====== Data ======

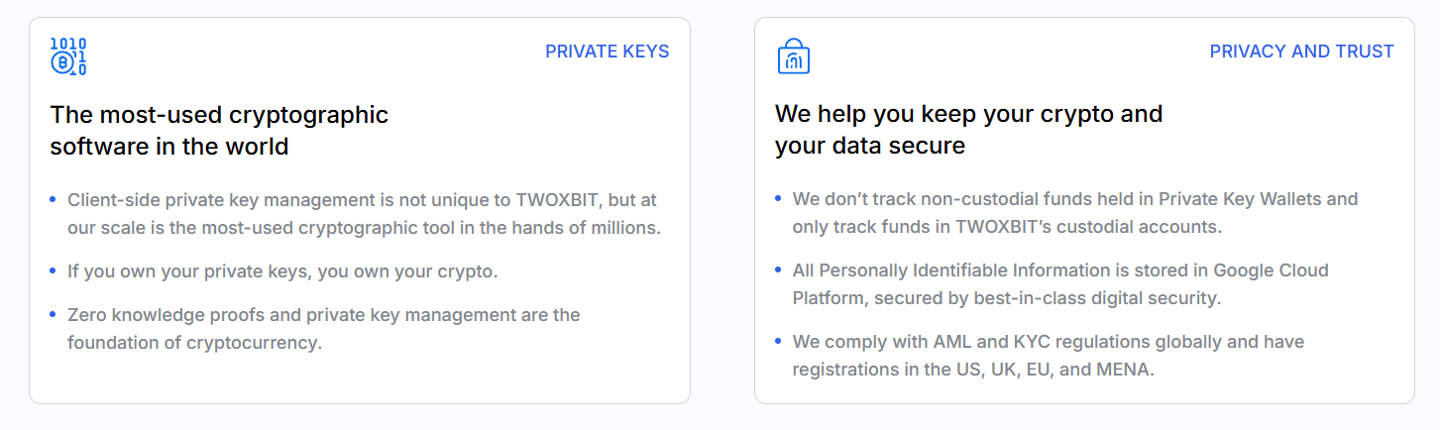Open the PRIVATE KEYS label link
1440x430 pixels.
(607, 52)
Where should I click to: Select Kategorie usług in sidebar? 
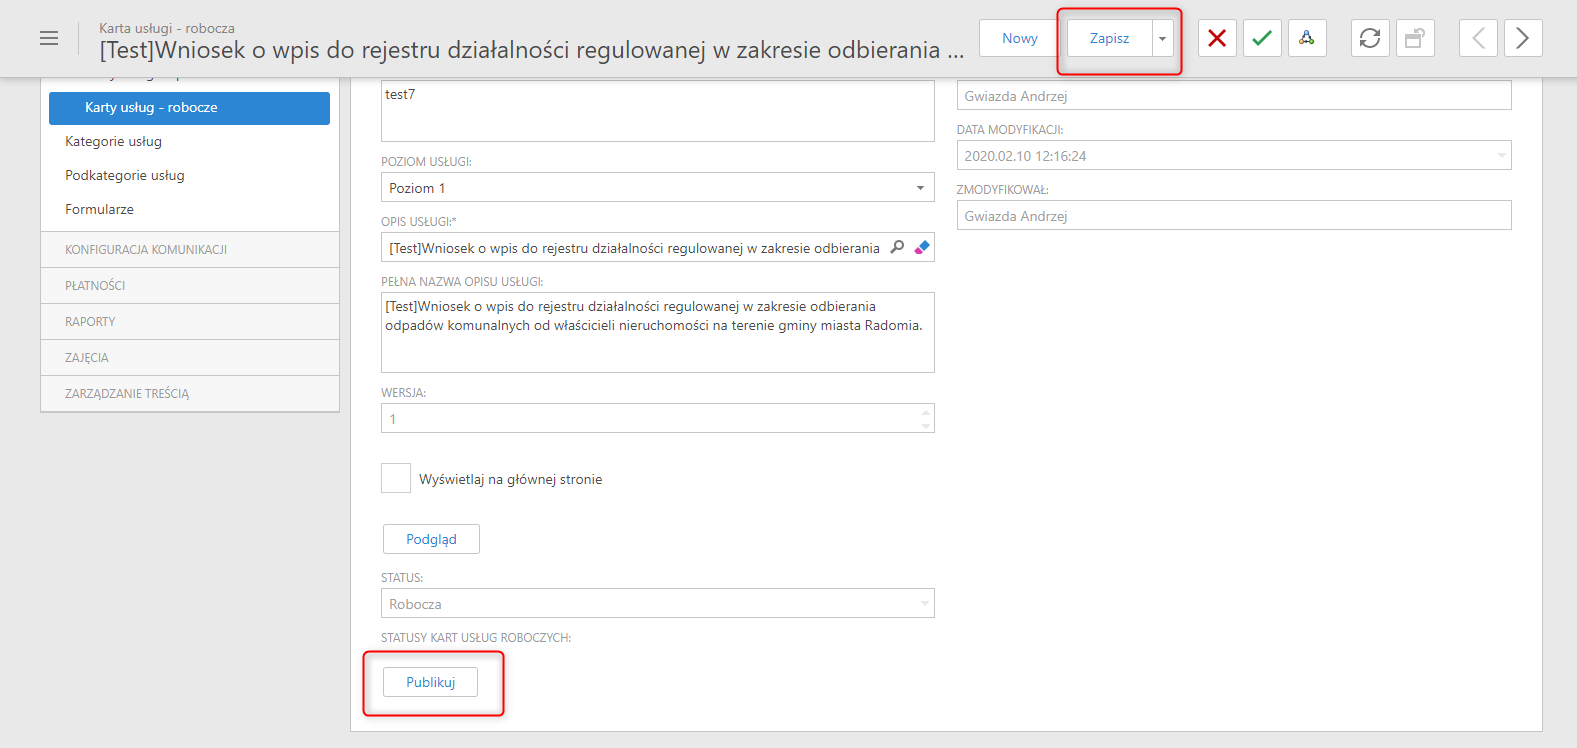coord(113,141)
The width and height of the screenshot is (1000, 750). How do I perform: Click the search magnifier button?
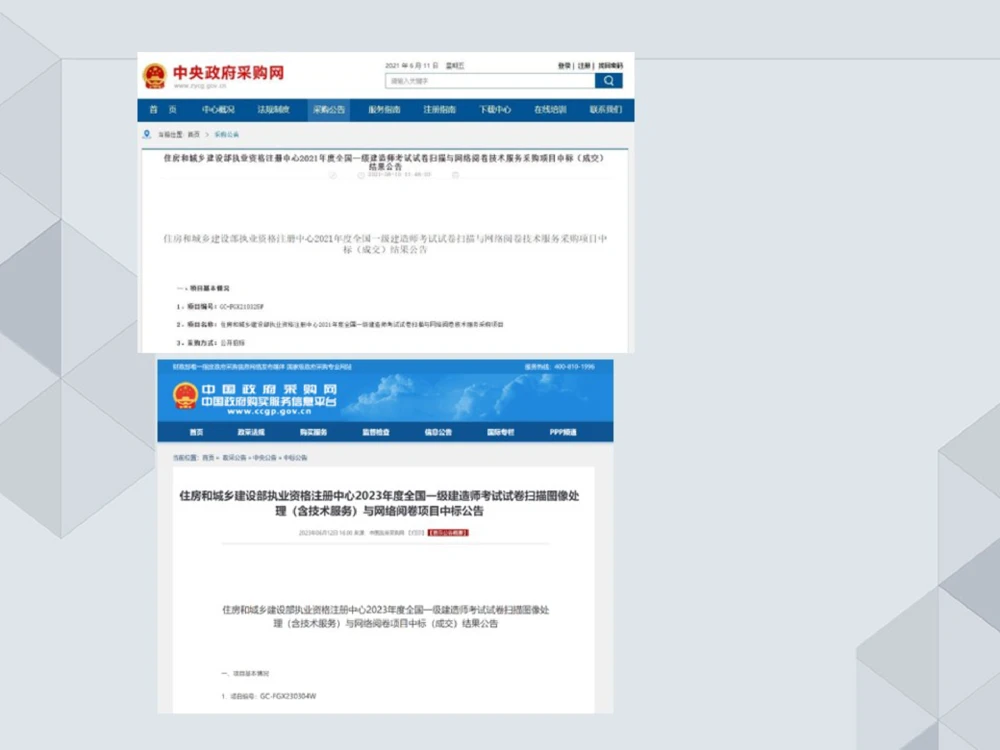[608, 81]
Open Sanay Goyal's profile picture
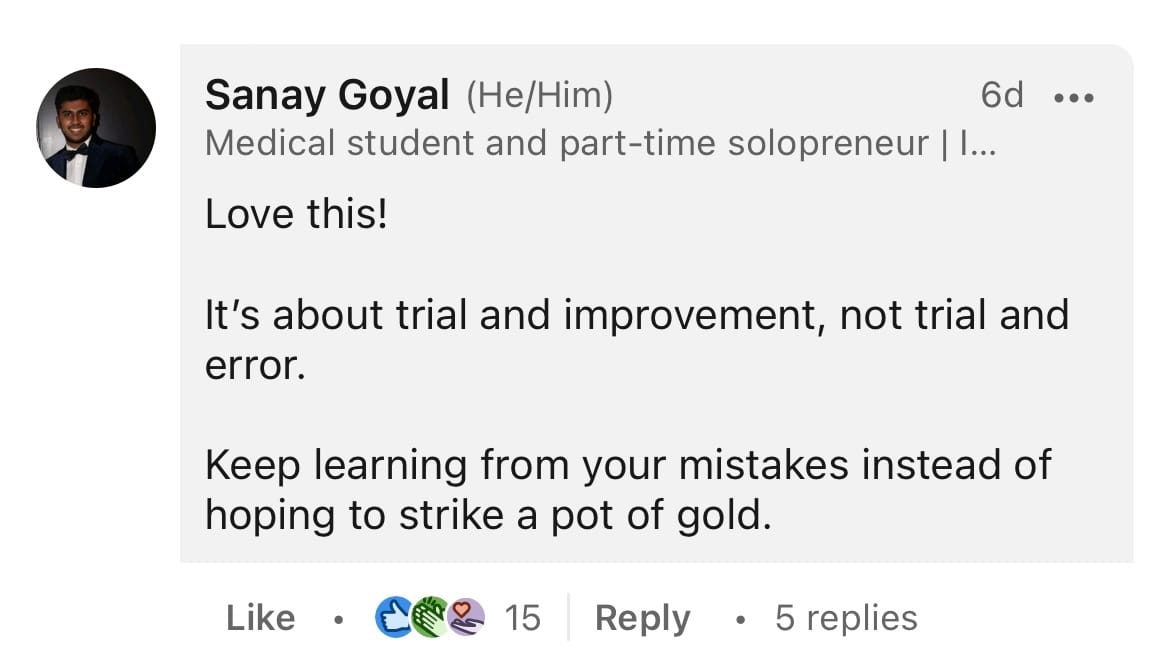The height and width of the screenshot is (667, 1170). point(96,128)
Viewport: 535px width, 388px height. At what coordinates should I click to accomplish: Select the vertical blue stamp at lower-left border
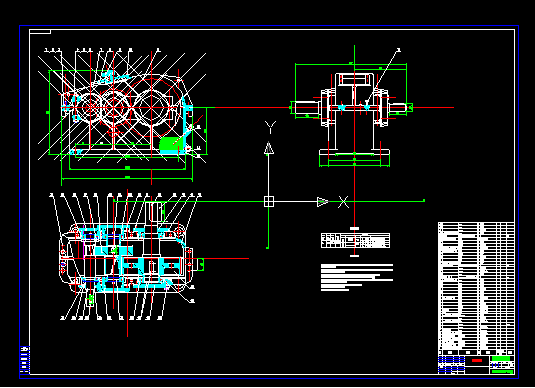click(25, 360)
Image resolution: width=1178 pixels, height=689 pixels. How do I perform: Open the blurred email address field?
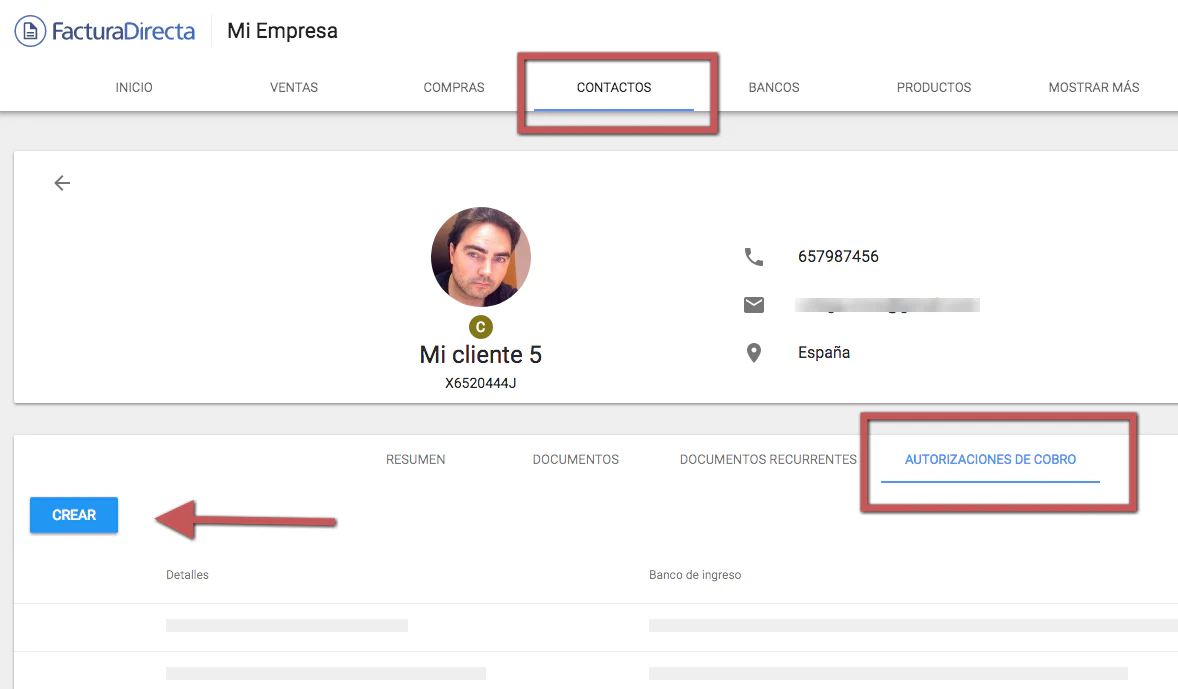[889, 304]
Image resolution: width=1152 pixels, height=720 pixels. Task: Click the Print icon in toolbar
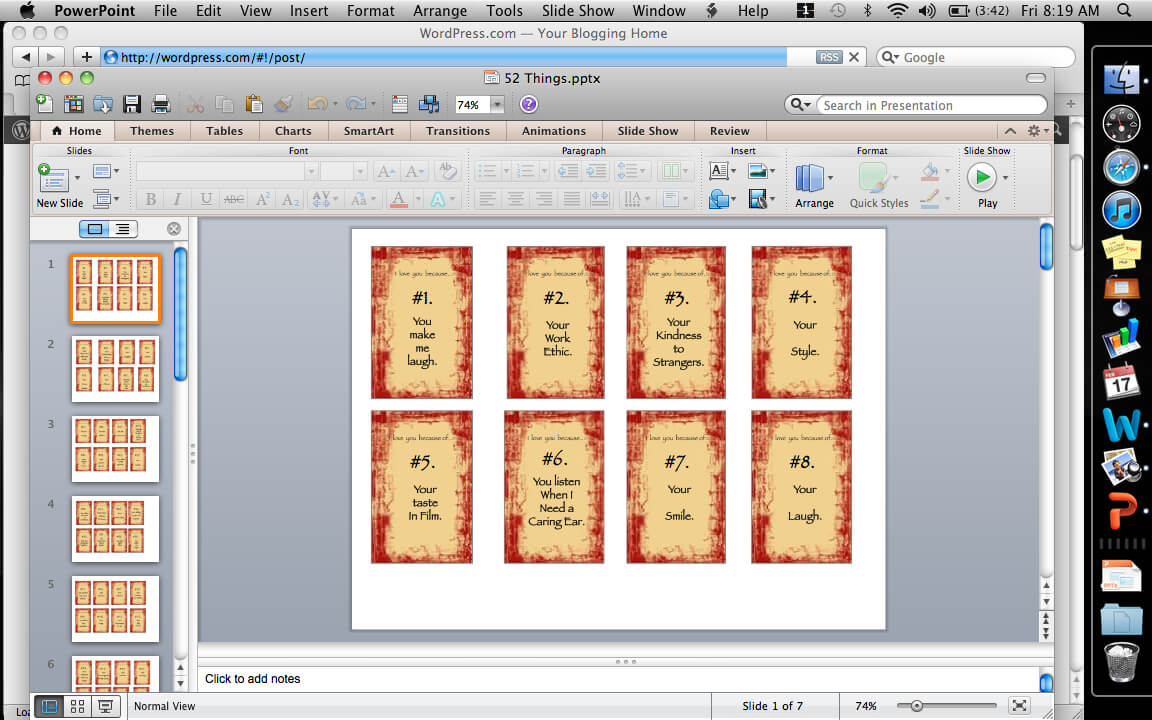[x=160, y=104]
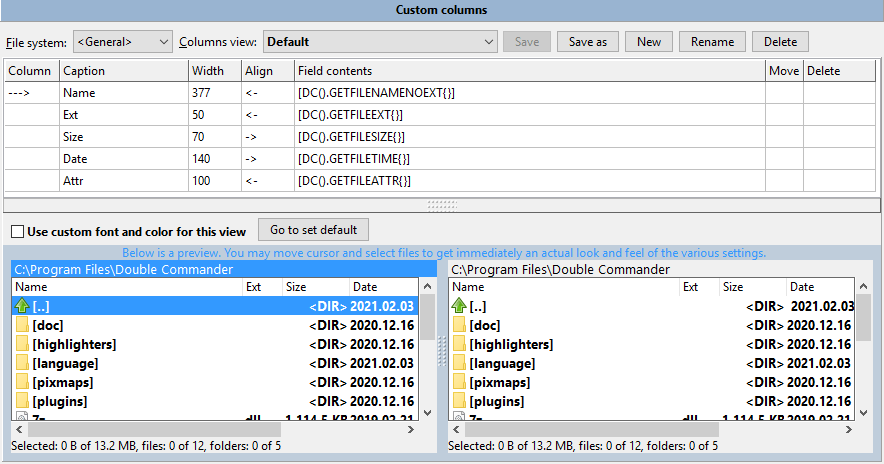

======

• _Task prompt_: Lines starting at the one with "Where should I" and ending at the last line of the entries above must be restated word for word, with pictures omitted.

• _Answer to the problem_:
Where should I click to: Select Kategorie usług in sidebar? 
coord(113,141)
The width and height of the screenshot is (1000, 750). How do I perform: Click the search magnifier button?
[608, 81]
Open Sanay Goyal's profile picture
The height and width of the screenshot is (667, 1170). point(96,128)
Viewport: 535px width, 388px height. At what coordinates should I click to accomplish: Select the vertical blue stamp at lower-left border
click(25, 360)
Image resolution: width=1178 pixels, height=689 pixels. How do I perform: Open the blurred email address field?
[889, 304]
Image resolution: width=1152 pixels, height=720 pixels. Task: Click the Print icon in toolbar
[x=160, y=104]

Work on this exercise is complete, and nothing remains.